THE SUBSTANCE di Coralie Fargeat
Premessa necessaria, non sono un appassionato di film horror. Non mi piace
vedere il sangue e, alla vista di un ago, abbasso la testa. Niente, ognuno ha
le paure che si merita.
Scritto questo, sono andato a vedere questo film della regista francese
Coralie Fargeat, alla sua seconda opera dopo l’acclamato ‘Revenge’, con grande
interesse e curiosità. Il tema trattato, quello della ricerca dell’immagine e
di una sorta di eterna giovinezza mi rende particolarmente sensibile.
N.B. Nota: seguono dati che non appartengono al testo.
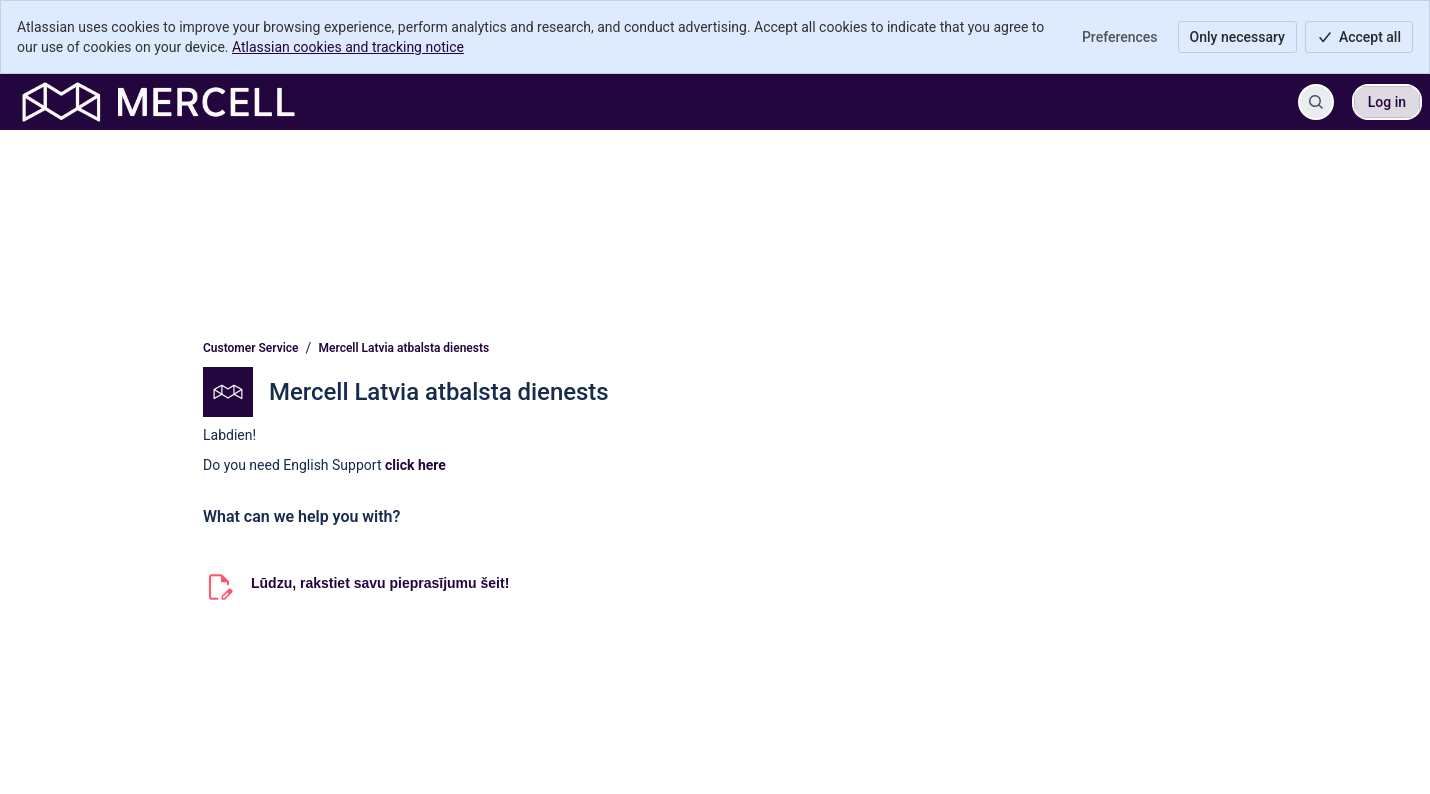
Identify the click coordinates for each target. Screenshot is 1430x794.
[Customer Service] (158, 102)
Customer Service (251, 348)
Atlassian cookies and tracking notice (348, 47)
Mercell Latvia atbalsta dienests (404, 348)
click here (415, 465)
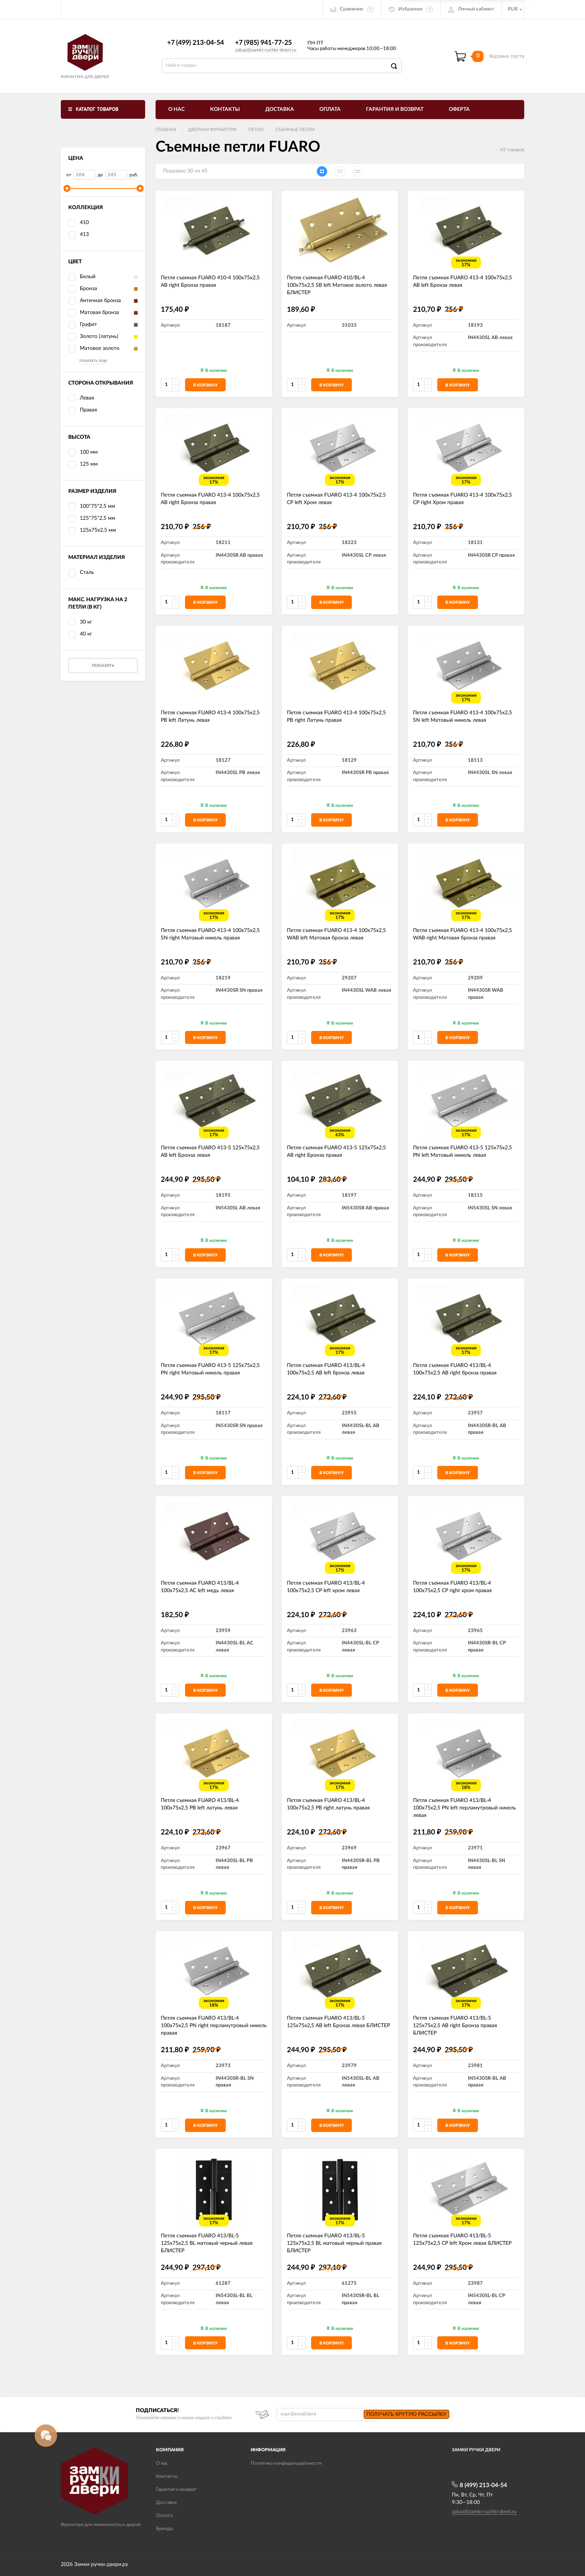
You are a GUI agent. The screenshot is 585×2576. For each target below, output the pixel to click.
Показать (103, 666)
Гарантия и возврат (394, 109)
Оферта (459, 109)
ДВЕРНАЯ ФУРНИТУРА (212, 129)
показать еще (93, 360)
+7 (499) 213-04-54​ (195, 43)
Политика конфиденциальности (286, 2463)
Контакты (225, 109)
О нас (176, 109)
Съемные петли (295, 129)
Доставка (279, 109)
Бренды (164, 2528)
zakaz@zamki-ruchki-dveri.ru (265, 50)
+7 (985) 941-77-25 (263, 43)
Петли (255, 129)
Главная (166, 129)
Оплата (330, 109)
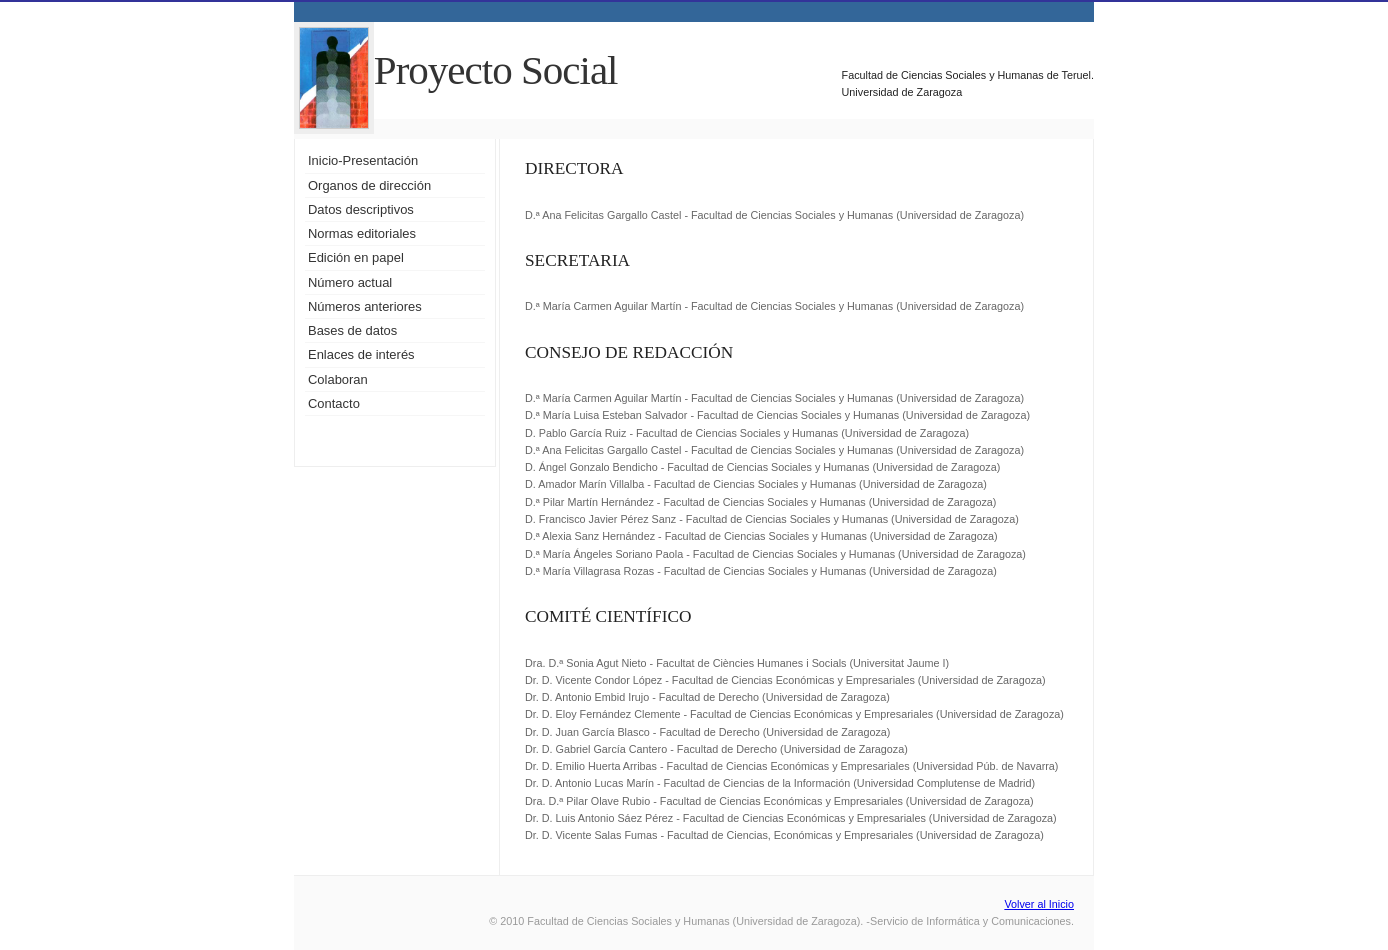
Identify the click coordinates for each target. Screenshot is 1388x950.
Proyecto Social (496, 70)
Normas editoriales (362, 233)
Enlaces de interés (361, 354)
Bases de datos (352, 330)
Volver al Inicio (1039, 904)
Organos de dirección (369, 185)
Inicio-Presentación (363, 160)
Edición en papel (356, 257)
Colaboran (338, 379)
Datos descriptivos (361, 209)
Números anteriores (365, 306)
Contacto (334, 403)
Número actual (350, 282)
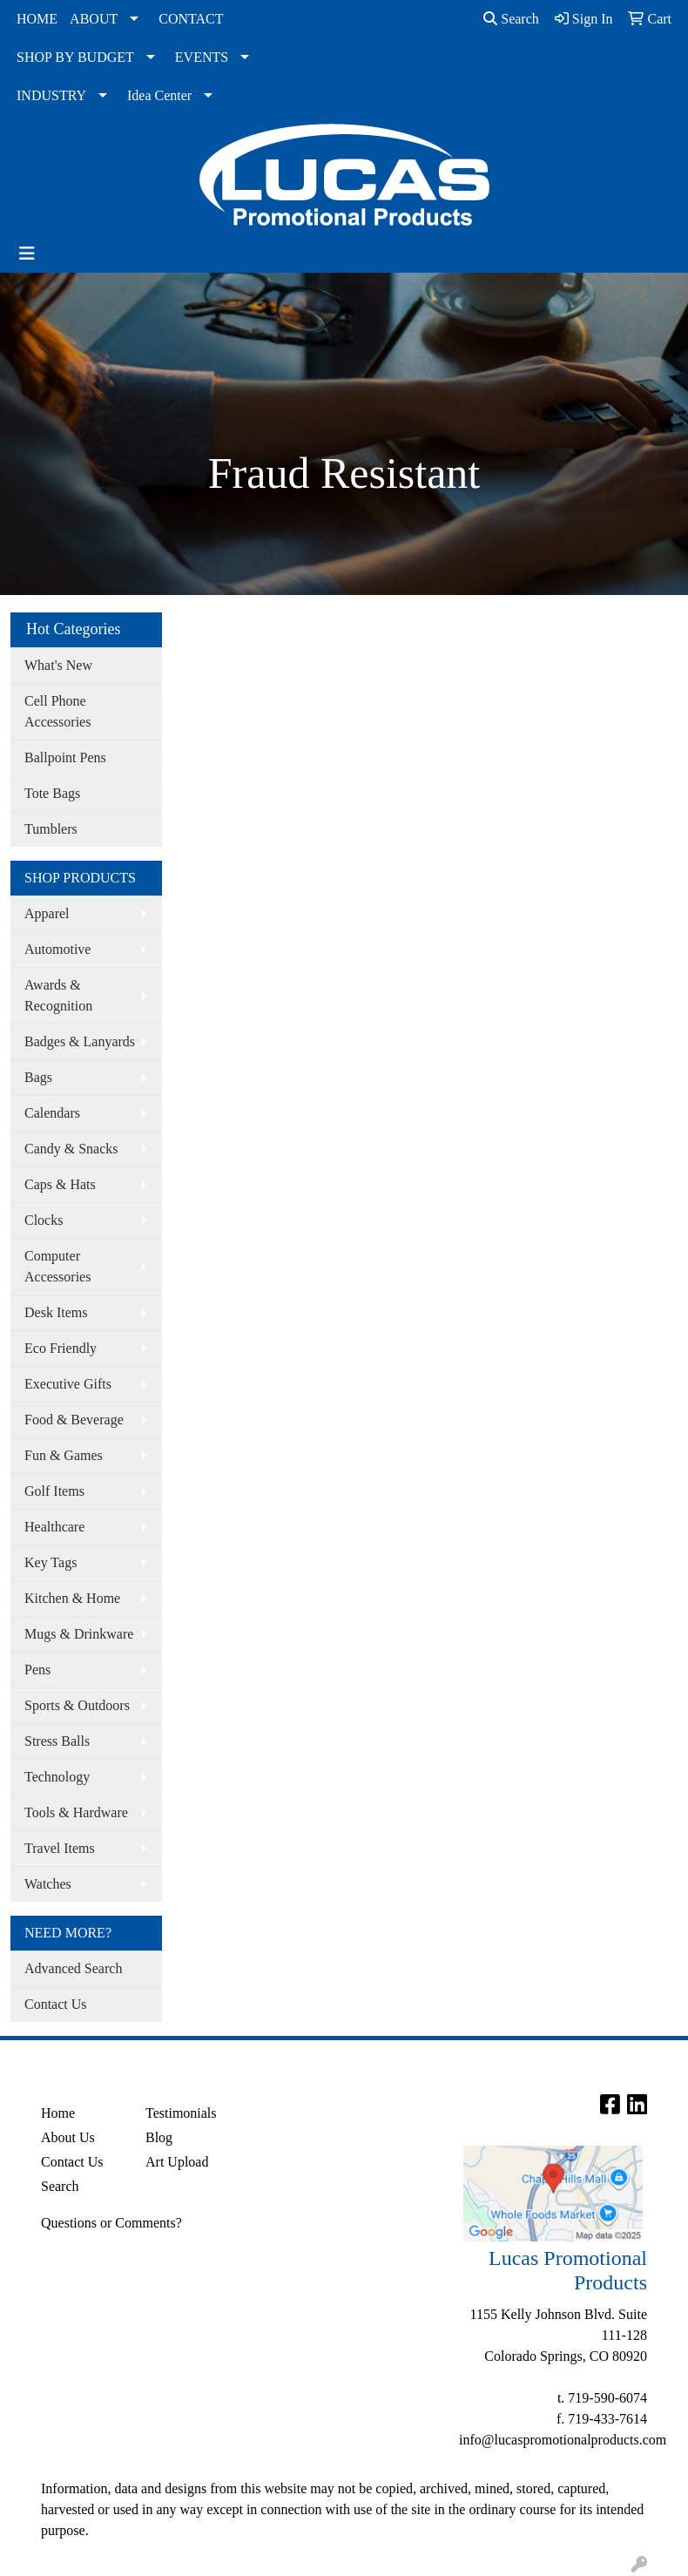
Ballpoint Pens (65, 757)
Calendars (52, 1112)
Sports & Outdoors (77, 1705)
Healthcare (54, 1526)
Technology (57, 1776)
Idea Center (159, 95)
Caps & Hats (60, 1184)
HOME (37, 18)
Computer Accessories (57, 1266)
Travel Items (59, 1848)
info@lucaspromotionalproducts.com (562, 2439)
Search (511, 18)
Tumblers (51, 828)
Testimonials (181, 2113)
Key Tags (50, 1562)
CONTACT (191, 18)
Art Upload (176, 2161)
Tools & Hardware (76, 1812)
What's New (58, 665)
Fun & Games (63, 1455)
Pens (37, 1669)
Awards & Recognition (58, 995)
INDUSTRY (51, 95)
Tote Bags (52, 793)
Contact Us (55, 2004)
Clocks (43, 1220)
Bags (38, 1077)
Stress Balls (57, 1741)
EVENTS (201, 57)
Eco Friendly (60, 1348)
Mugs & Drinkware (78, 1633)
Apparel (47, 913)
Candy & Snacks (71, 1148)
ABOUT (94, 18)
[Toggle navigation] (27, 253)
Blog (158, 2137)
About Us (68, 2137)
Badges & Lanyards (79, 1041)
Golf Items (54, 1491)
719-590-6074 (607, 2397)
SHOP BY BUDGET (75, 57)
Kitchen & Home (72, 1598)
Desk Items (55, 1312)
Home (58, 2113)
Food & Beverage (74, 1419)
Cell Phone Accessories (57, 711)
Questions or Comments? (111, 2222)
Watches (47, 1883)
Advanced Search (73, 1968)
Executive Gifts (67, 1383)
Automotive (57, 949)
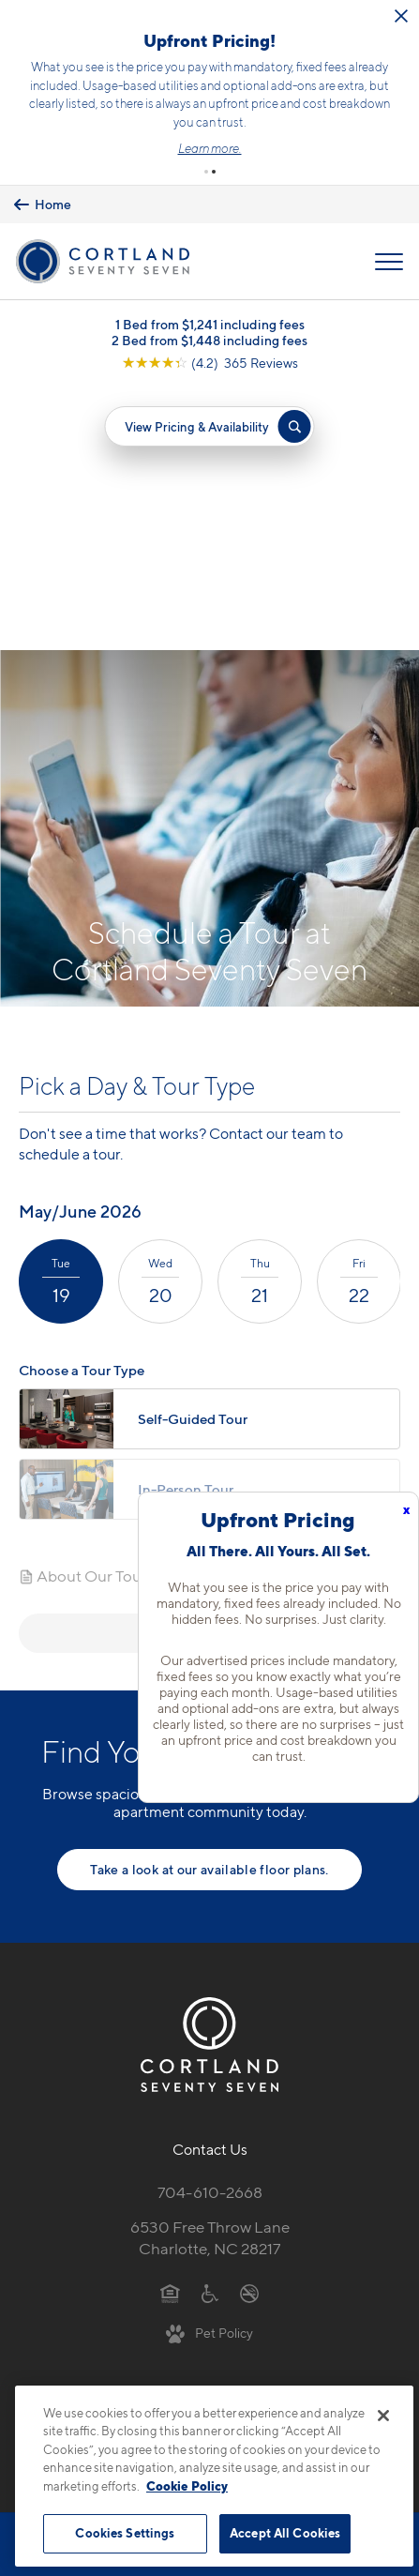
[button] (206, 172)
Protagonista è un’attrice e conduttrice di un seguito programma televisivo
di aerobica dedicato, soprattutto, a donne casalinghe. Il personaggio in
questione è interpretato da Demi Moore ed è una cinquantenne che,
improvvisamente, viene messa alla porta dal produttore, un uomo di gran lunga
più vecchio di lei e dalle pose e i comportamenti non certo edificanti.
La donna, visto che i guai non vengono mai soli, resta vittima di un
incidente automobilistico dal quale resta comunque illesa. Tuttavia, in
ospedale, le viene consegnato un kit il cui utilizzo le permette di
ringiovanire di un quarto di secolo.
E, così, la nostra protagonista decide di rischiare, di provare questo
singolare esperimento che le consente di vivere, a settimane alterne, la
condizione di donna cinquantenne e, poi, in una versione più giovane e bella
che le permette, tra l’altro, di riprendere la conduzione del fortunato e
citato programma televisivo. Attenzione, però, è scritto anche nel kit che le è
stato consegnato, lei resta una, unica e indivisibile e guai a usare il
congegno in modo non appropriato. Indicazioni che non vengono seguite alla
lettera dalla nostra protagonista che, nella versione più giovane, è
interpretata da una splendida Margaret Qualley nei panni di Sue. La coscienza
della donna sembra scindersi in due parti e le due versioni, quella originale
della cinquantenne e quella trasformata della giovane donna entrano in
conflitto con esiti disastrosi.
Un film che, quindi, ci parla della ricerca dell’immagine, della paura
d’invecchiare e della fobia nel mantenere sempre un corpo giovane e bello.
Fobia che, nel film, è riferito soprattutto e riguardo alle donne e che
ripropone temi interessanti come quello dei corpi femminili sessuati e di uno
squallido mercato nel quale l’oggetto è rappresentato dalla figura femminile
mentre il consumatore finale è sempre definito da una figura maschile. Nella
fattispecie, spicca questo produttore di programmi televisivi
d’intrattenimento, una specie di porco misogino e maschilista.
Un film di spessore non a caso destinatario di premi e riconoscimenti. Che,
tuttavia, desta qualche perplessità in alcune scene esageratamente cruente. Ma
questo è il genere horror e guardare film di questa specie, in fondo, non è un
obbligo né un perentorio consiglio del medico. Quindi, non lo consiglio a chi,
come me, è refrattario alla vista del sangue o, addirittura, a quello degli
aghi, subendo il timore, pure, di un semplice prelievo del sangue. Per gli
altri, soprattutto cinefili incalliti, assolutamente da vedere. Perché,
comunque, fa riflettere, eccome. Alla prossima sala.